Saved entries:
┌──
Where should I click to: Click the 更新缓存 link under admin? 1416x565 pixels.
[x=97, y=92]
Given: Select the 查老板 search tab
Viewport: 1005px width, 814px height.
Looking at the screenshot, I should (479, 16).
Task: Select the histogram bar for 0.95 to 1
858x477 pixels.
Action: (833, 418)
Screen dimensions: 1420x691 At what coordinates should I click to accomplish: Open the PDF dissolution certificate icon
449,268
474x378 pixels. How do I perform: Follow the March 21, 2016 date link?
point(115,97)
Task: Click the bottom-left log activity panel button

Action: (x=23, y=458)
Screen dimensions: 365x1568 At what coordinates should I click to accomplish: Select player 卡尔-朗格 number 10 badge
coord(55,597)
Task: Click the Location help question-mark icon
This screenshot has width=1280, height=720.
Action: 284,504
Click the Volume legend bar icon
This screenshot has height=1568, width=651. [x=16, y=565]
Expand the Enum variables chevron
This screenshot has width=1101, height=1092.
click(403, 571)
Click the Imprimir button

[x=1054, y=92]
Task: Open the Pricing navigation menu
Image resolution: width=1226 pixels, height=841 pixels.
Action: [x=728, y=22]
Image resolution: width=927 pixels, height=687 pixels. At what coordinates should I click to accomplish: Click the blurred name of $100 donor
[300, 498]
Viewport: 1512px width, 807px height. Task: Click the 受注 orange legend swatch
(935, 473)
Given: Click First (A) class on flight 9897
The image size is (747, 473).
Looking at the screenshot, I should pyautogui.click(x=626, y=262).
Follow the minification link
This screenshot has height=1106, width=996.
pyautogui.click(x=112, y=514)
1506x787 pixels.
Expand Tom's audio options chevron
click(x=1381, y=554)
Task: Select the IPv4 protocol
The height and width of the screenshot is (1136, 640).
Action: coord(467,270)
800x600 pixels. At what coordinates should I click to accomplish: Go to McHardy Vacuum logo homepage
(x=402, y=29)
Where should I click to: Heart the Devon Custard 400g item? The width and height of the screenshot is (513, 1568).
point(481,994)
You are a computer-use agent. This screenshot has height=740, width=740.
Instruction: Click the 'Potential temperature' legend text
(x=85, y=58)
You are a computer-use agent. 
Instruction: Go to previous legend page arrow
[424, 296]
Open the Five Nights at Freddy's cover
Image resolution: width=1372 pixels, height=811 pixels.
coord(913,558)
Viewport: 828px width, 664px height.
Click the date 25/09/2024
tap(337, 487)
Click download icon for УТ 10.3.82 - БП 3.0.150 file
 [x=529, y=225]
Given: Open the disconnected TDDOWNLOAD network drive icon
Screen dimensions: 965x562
└──
Required work ::
Set down each line of the data precisely as it appears above.

Solution to this exercise ::
Where should I click to: Click the 更新缓存 link under admin? 1416x565 pixels.
[x=97, y=92]
Given: Select the 查老板 search tab
Viewport: 1005px width, 814px height.
Looking at the screenshot, I should (479, 16).
Task: Select the histogram bar for 0.95 to 1
858x477 pixels.
Action: (833, 418)
Screen dimensions: 1420x691 At what coordinates should I click to accomplish: Open the PDF dissolution certificate icon
449,268
474x378 pixels. How do I perform: Follow the March 21, 2016 date link?
point(115,97)
Task: Click the bottom-left log activity panel button

Action: (x=23, y=458)
Screen dimensions: 365x1568 At what coordinates should I click to accomplish: Select player 卡尔-朗格 number 10 badge
coord(55,597)
Task: Click the Location help question-mark icon
This screenshot has width=1280, height=720.
Action: 284,504
Click the Volume legend bar icon
This screenshot has height=1568, width=651. [x=16, y=565]
Expand the Enum variables chevron
This screenshot has width=1101, height=1092.
click(403, 571)
Click the Imprimir button

[x=1054, y=92]
Task: Open the Pricing navigation menu
Image resolution: width=1226 pixels, height=841 pixels.
Action: [x=728, y=22]
Image resolution: width=927 pixels, height=687 pixels. At what coordinates should I click to accomplish: Click the blurred name of $100 donor
[300, 498]
Viewport: 1512px width, 807px height. Task: Click the 受注 orange legend swatch
(935, 473)
Given: Click First (A) class on flight 9897
The image size is (747, 473).
Looking at the screenshot, I should pyautogui.click(x=626, y=262).
Follow the minification link
This screenshot has height=1106, width=996.
pyautogui.click(x=112, y=514)
1506x787 pixels.
Expand Tom's audio options chevron
click(x=1381, y=554)
Task: Select the IPv4 protocol
The height and width of the screenshot is (1136, 640).
Action: coord(467,270)
800x600 pixels. At what coordinates should I click to accomplish: Go to McHardy Vacuum logo homepage
(x=402, y=29)
Where should I click to: Heart the Devon Custard 400g item? The width and height of the screenshot is (513, 1568).
point(481,994)
You are a computer-use agent. This screenshot has height=740, width=740.
Instruction: Click the 'Potential temperature' legend text
(x=85, y=58)
You are a computer-use agent. 
Instruction: Go to previous legend page arrow
[424, 296]
Open the Five Nights at Freddy's cover
Image resolution: width=1372 pixels, height=811 pixels.
coord(913,558)
Viewport: 828px width, 664px height.
Click the date 25/09/2024
tap(337, 487)
Click download icon for УТ 10.3.82 - БП 3.0.150 file
 [x=529, y=225]
Given: Open the disconnected TDDOWNLOAD network drive icon
Screen dimensions: 965x562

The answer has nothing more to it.